Saturday, September 01, 2012

New FanGraphs Stats Complement WAR

There has been much criticism of the Wins Above Replacement (WAR) statistic at FanGraphs over the last couple of years.  This metric (sometimes called fWAR to distinguish it from other WAR statistics) is designed to give a pitcher credit for everything he controls with little help from others - strikeouts, bases on balls, hit batsmen and home runs.  These are said to be Fielding Independent Pitching (FIP) or Defense Independent Statistics (DIPS). 

As an example, Tigers right hander Max Scherzer has allowed 54 walks and 22 home runs, has hit 3 batters and has 195 strikeouts in 154 2/3 innings this year.  This translates into a FIP ERA of 3.57 which is the ERA a pitcher "should" have given those numbers.  This is more than a half run lower than his actual ERA of 4.13. 

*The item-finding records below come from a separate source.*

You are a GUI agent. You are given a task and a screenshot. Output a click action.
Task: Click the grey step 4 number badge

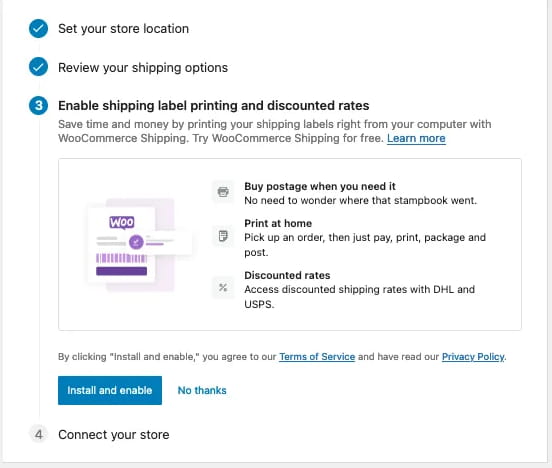point(38,434)
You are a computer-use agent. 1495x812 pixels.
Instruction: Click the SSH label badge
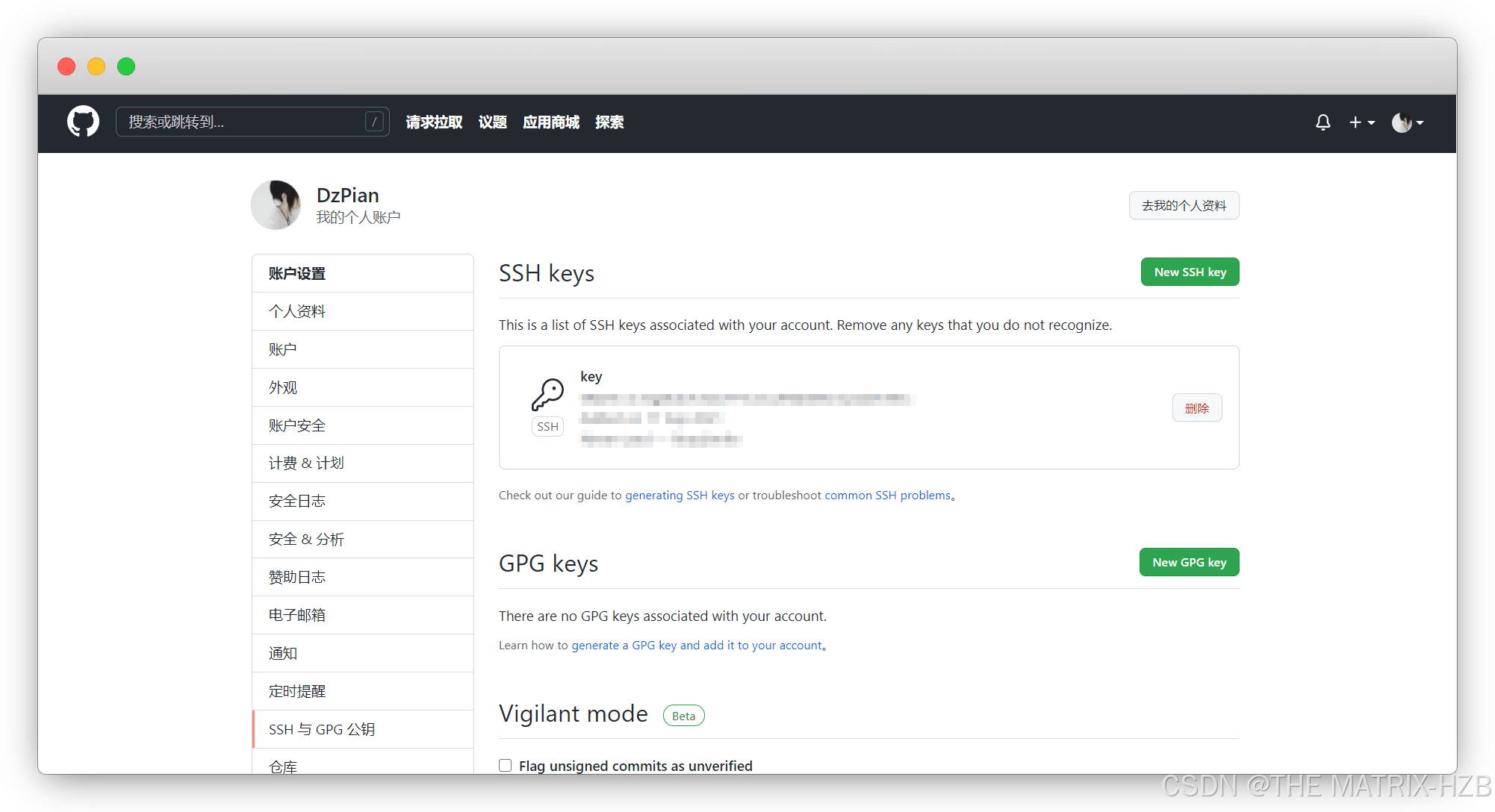coord(547,426)
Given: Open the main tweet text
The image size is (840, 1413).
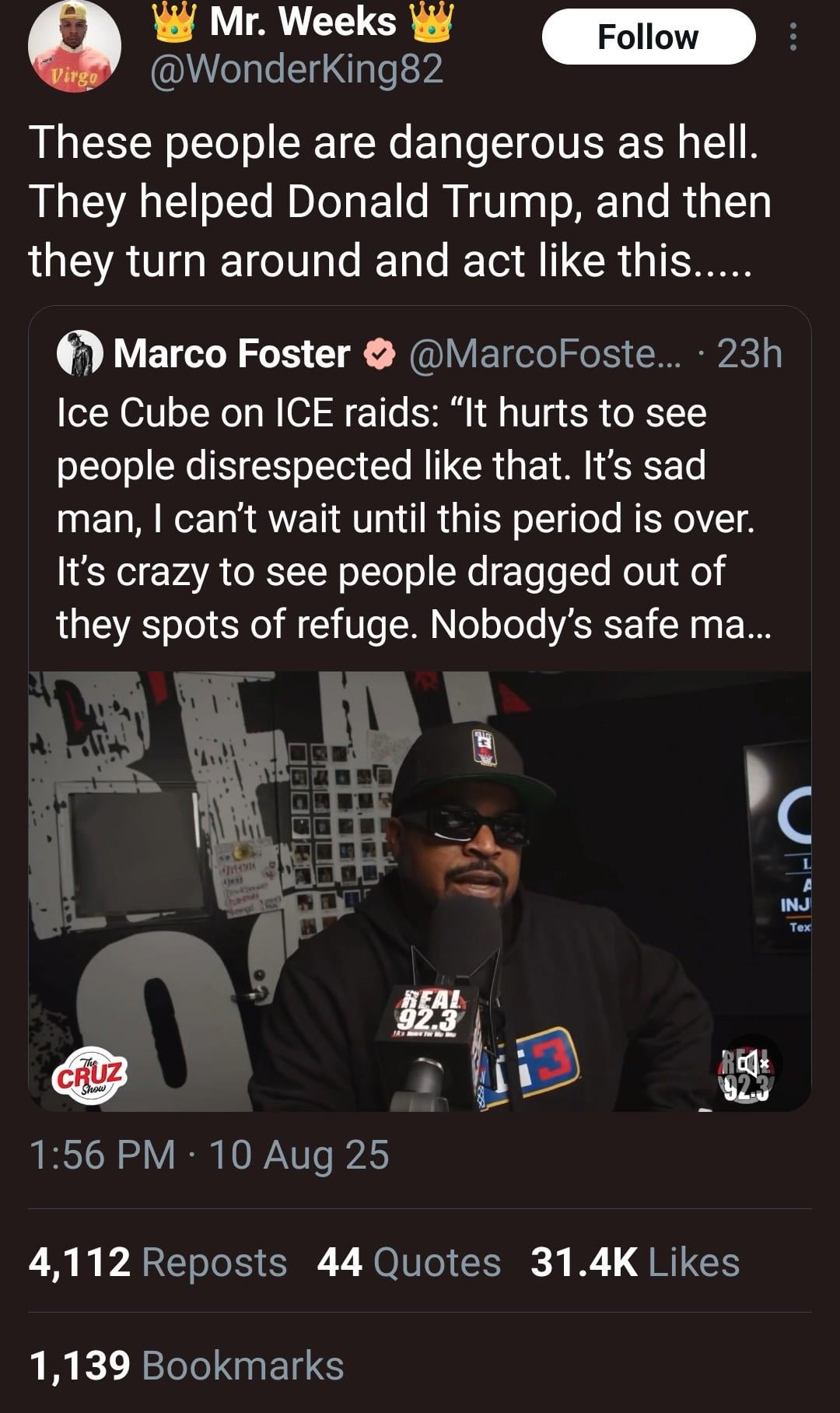Looking at the screenshot, I should (x=401, y=202).
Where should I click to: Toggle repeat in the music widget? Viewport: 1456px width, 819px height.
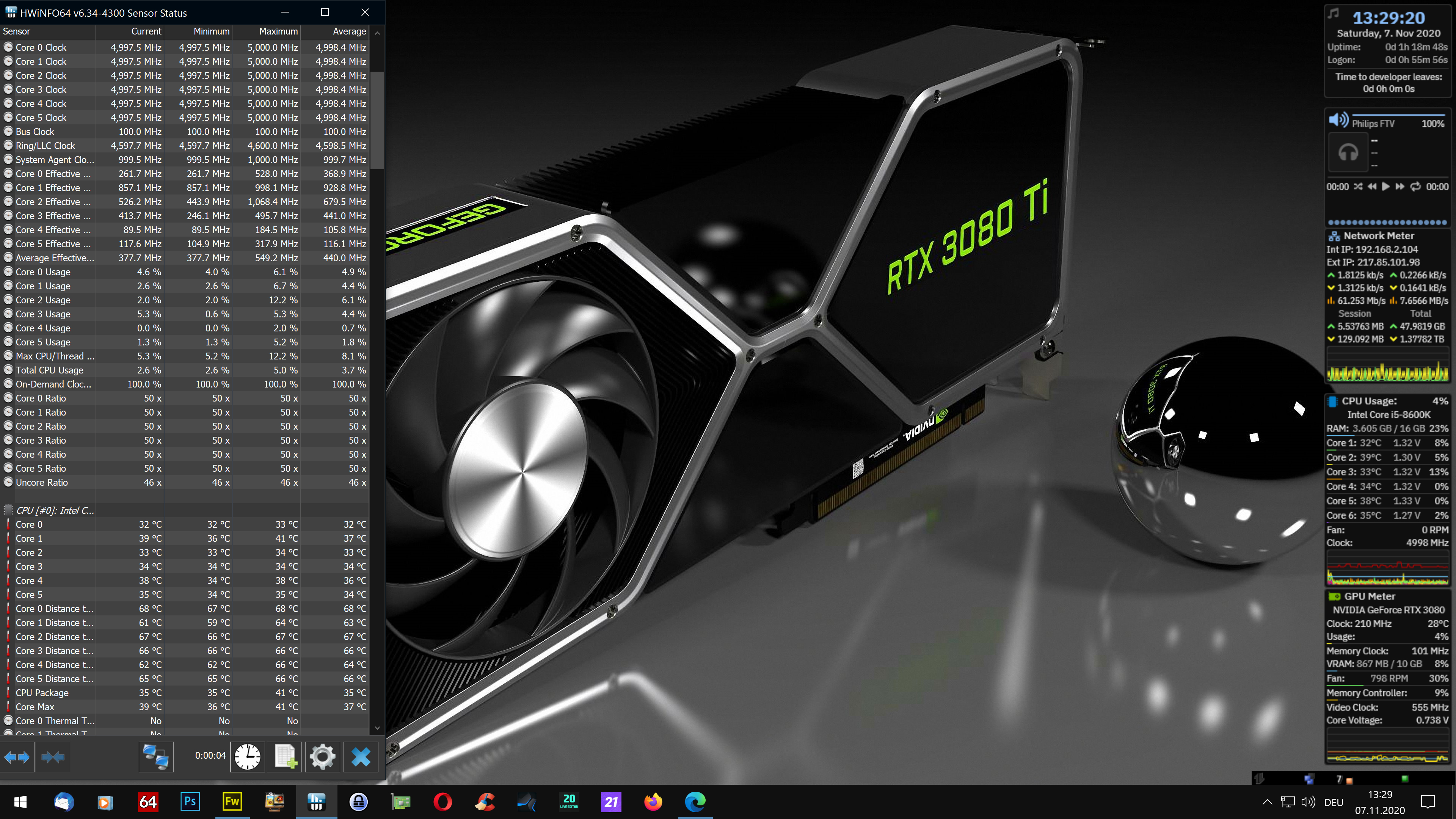pos(1415,187)
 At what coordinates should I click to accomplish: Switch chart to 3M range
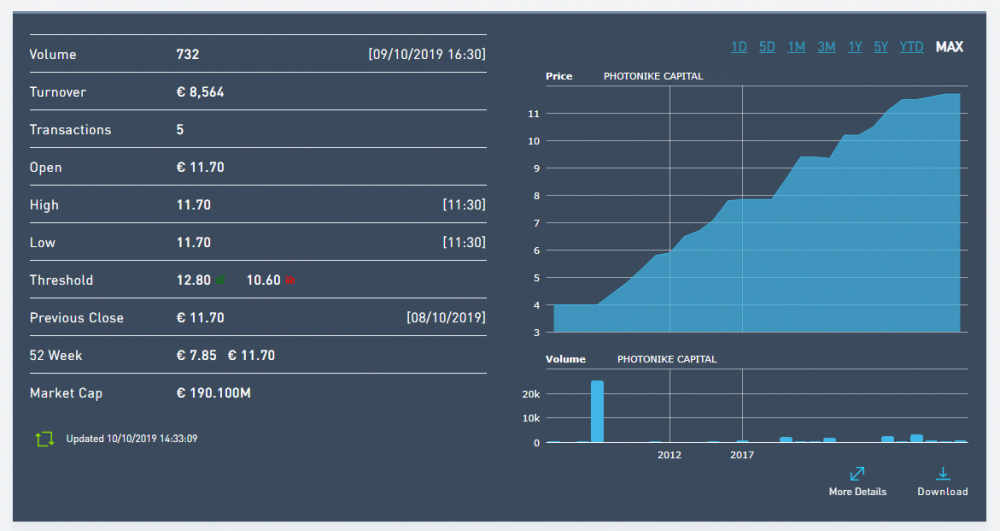827,47
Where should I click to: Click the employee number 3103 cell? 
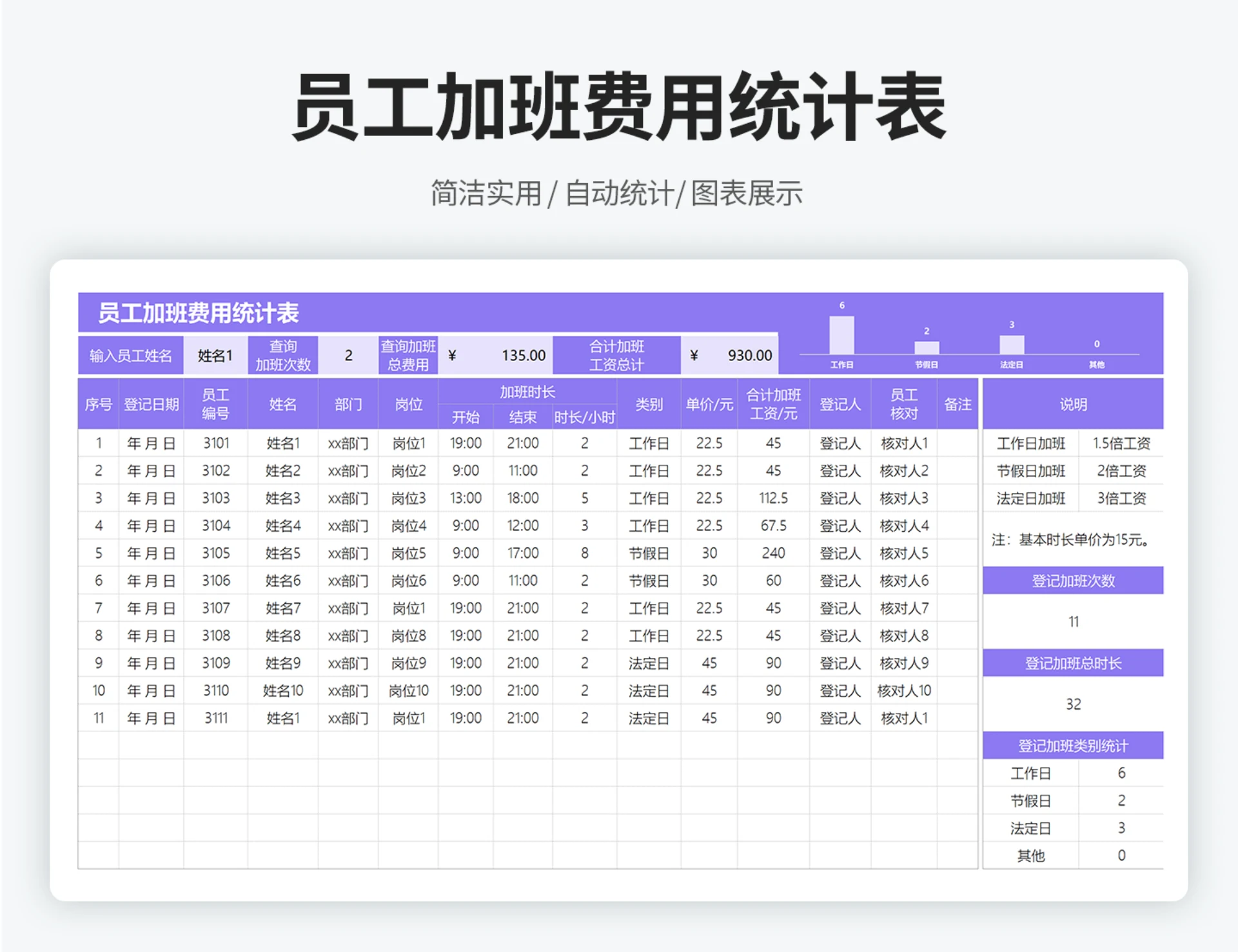(x=215, y=498)
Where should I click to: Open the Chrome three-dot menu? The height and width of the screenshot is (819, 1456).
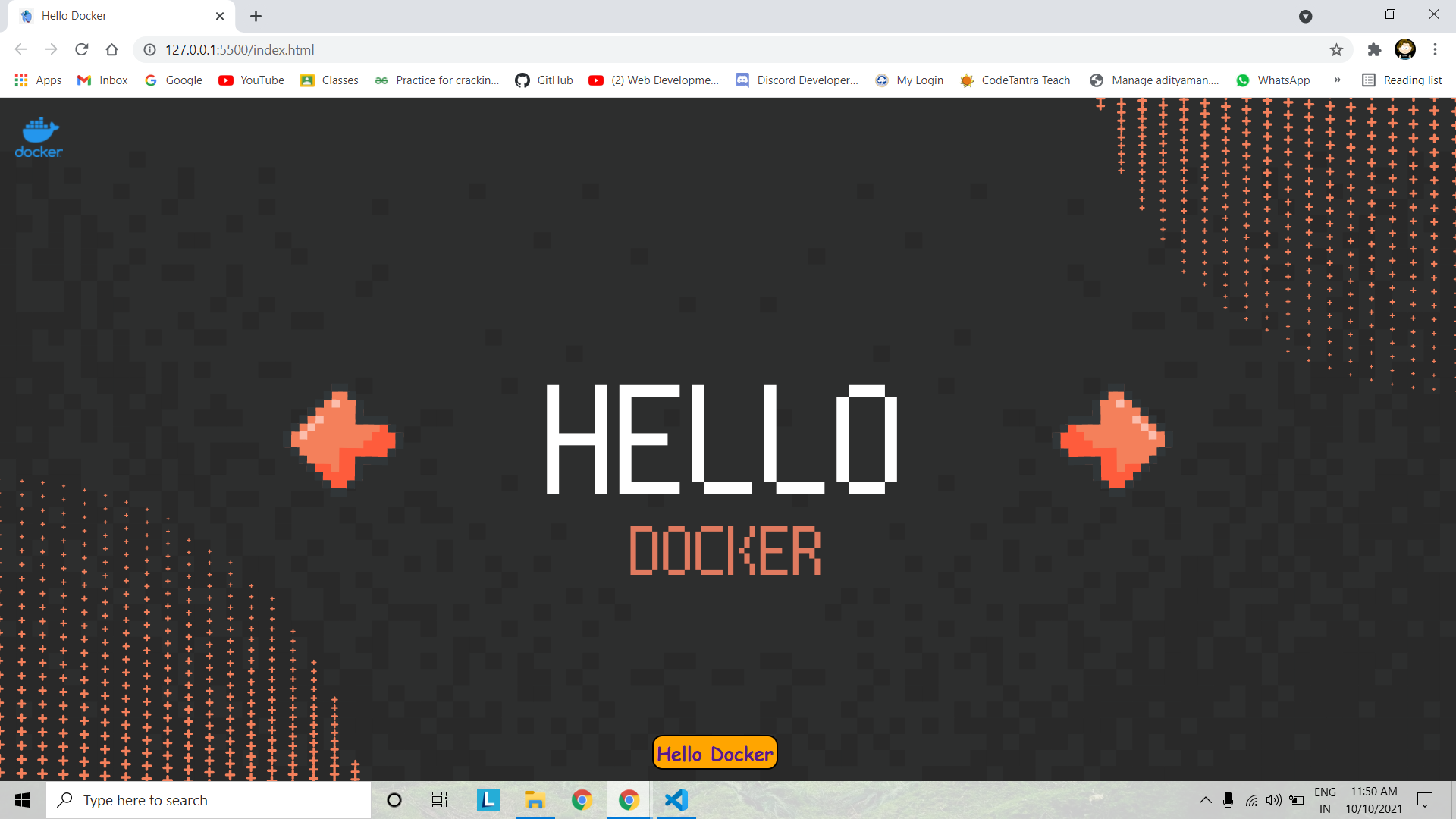pyautogui.click(x=1435, y=50)
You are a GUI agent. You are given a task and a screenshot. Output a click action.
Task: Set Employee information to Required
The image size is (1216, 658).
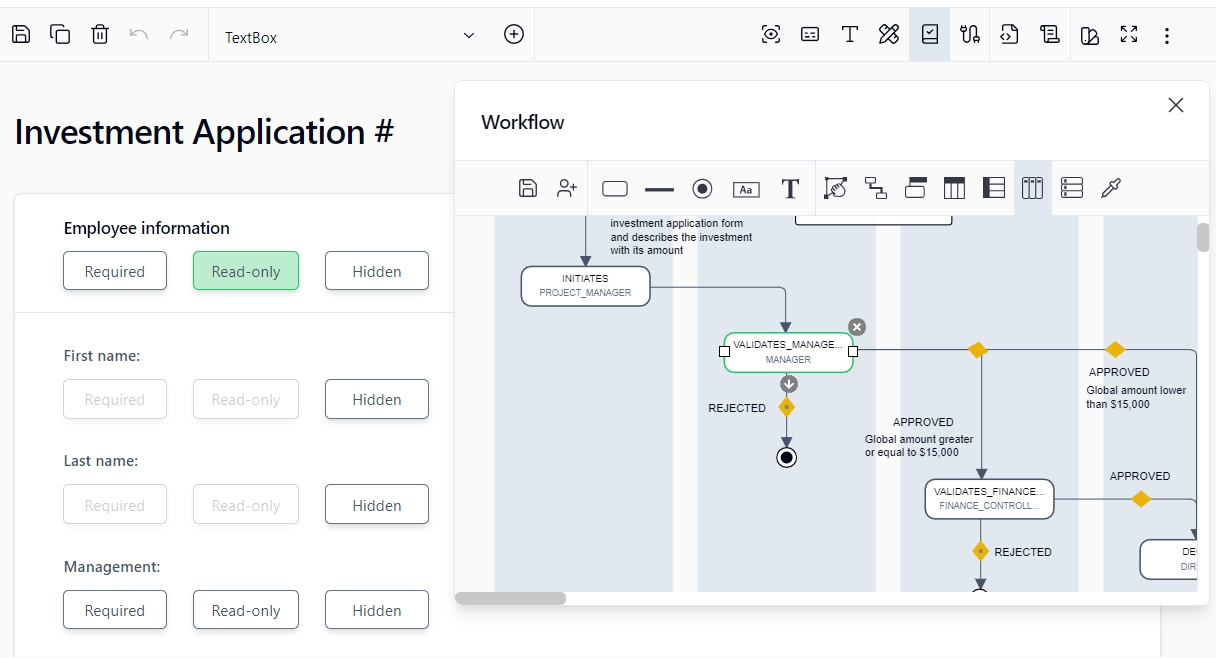(115, 271)
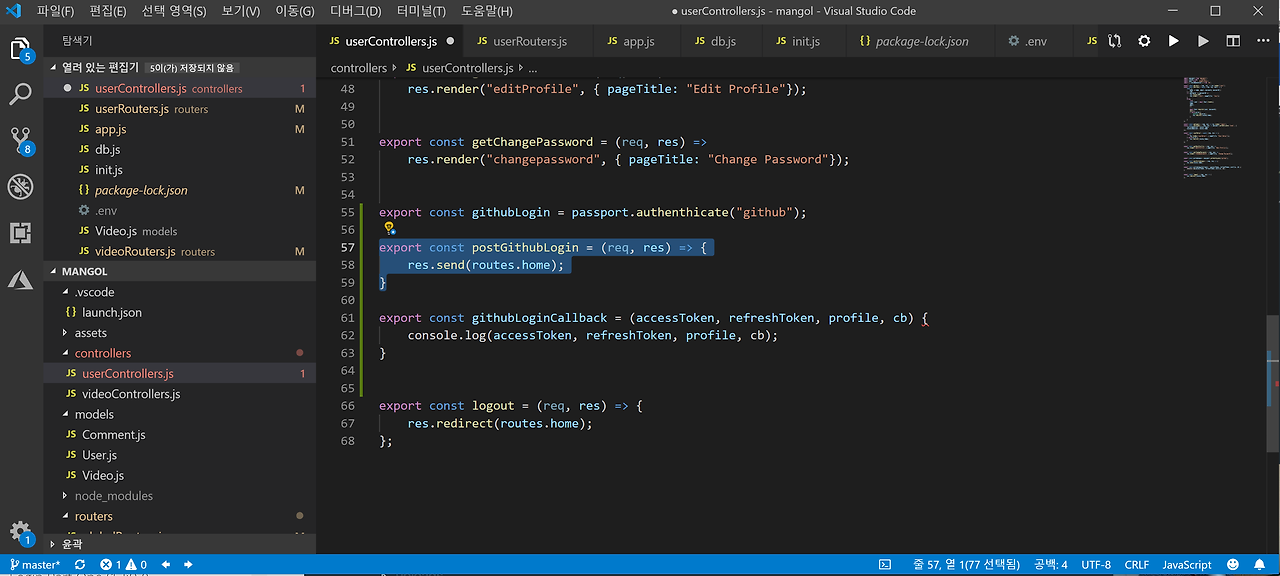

A pitcher who allows 3.57 earned runs per nine innings over 154 2/3 innings theoretically adds about three (3.2 WAR) wins above what a "replacement" pitcher would contribute.  On the other had, if Wins was based on runs allowed per nine innings (RA9), Scherzer would be a little more than two wins (2.4 RA9-Wins) above a replacement-level pitcher.  That's a fairly substantial difference and such discrepancies happen often, which is one of the sources of skepticism regarding WAR.

There are two main reasons why WAR (based on FIP) can be different from RA9-Wins:
  • RA9-Wins gives pitchers full credit/blame for results of batted balls in play despite the fact that they share that responsibility with fielders.  For example, a pitcher with a strong defense behind him will tend to give up fewer hits (and thus fewer runs) than if he had a poor defense behind him. fWAR, on the other hand gives a pitcher zero responsibility for what happens on balls in play.
  • RA9-Wins gives pitchers full responsibility for sequencing or timing of events, that is, it assumes that they can control when they give up hits and walks. For example, if a pitcher pitches extraordinarily well with runners in scoring position in a given year, he will have a lower ERA than if he had a typical year in those situations. Additionally, a pitcher who tends to bunch base runners together in single innings will have a higher ERA than if he had a typical year distributing base runners more evenly. WAR gives a pitcher zero credit/discredit for sequencing. 
In reality, neither RA9-Wins nor WAR is correct for every pitcher because the amount of control pitchers have over number of batted balls that drop for hits and sequencing of events falls somewhere between 0 and 100.  The problem is nobody knows exactly how much control a pitcher has over these things and the percentage probably varies from pitcher to pitcher.  So, FanGraphs is sticking to its FIP-based WAR while acknowledging that it doesn't explain everything about a pitcher's performance.

However, FanGraphs is now putting RA9-Wins, WAR and numbers that explain the difference between the two side by side:

RA9-Wins = Wins for a pitcher based on total runs scored while he is pitching
WAR = Wins for a pitcher based on SO, BB, HBP, HR
FDP-Wins = RA9-Wins minus WAR = Wins not accounted for by SO, BB, HBP, HR
BIP-Wins = Wins contributed by outcomes of balls in play
LOB-Wins = Wins contributed by sequencing of events or runners left on base.

Scherzer has the following numbers so far in 2012:

RA9-Wins = 2.4
WAR = 3.2
FDP-Wins = -0.8
BIP-Wins = -1.7
LOB-Wins = 1.0

The negative number for BIP-Wins tells us that Scherzer has not had good results on balls in play.  This is also seen in his unusually high .347 Batting Average on Balls in Play (BABIP).  This could be a result of poor fielding support (we know the Tigers don't offer much of that) or bad luck on balls in play.  We don't want to assume that none of it his his fault though. While pitchers do share the responsibility of results of batted ball with fielders, some pitchers do get hit harder than others.  These are questions that can't be fully answered until complete data on speed, distance and trajectory of batted balls become freely available.

Scherzer's positive number for LOB-Wins reveals that the runners he does allow have not been scoring at a high rate.  How much of this is skill as opposed to good fortune is not known. We do know that his 76% LOB% is higher than his career mark of 73%, so perhaps he has been a bit lucky in that respect this year.

These new statistics certainly don't answer all the questions about pitching, but it's good to see runs allowed, WAR, results of balls in play and runners left on base all in the same unit (wins) and all on the same page.    I'll be examining these numbers for other Tigers pitchers in future posts.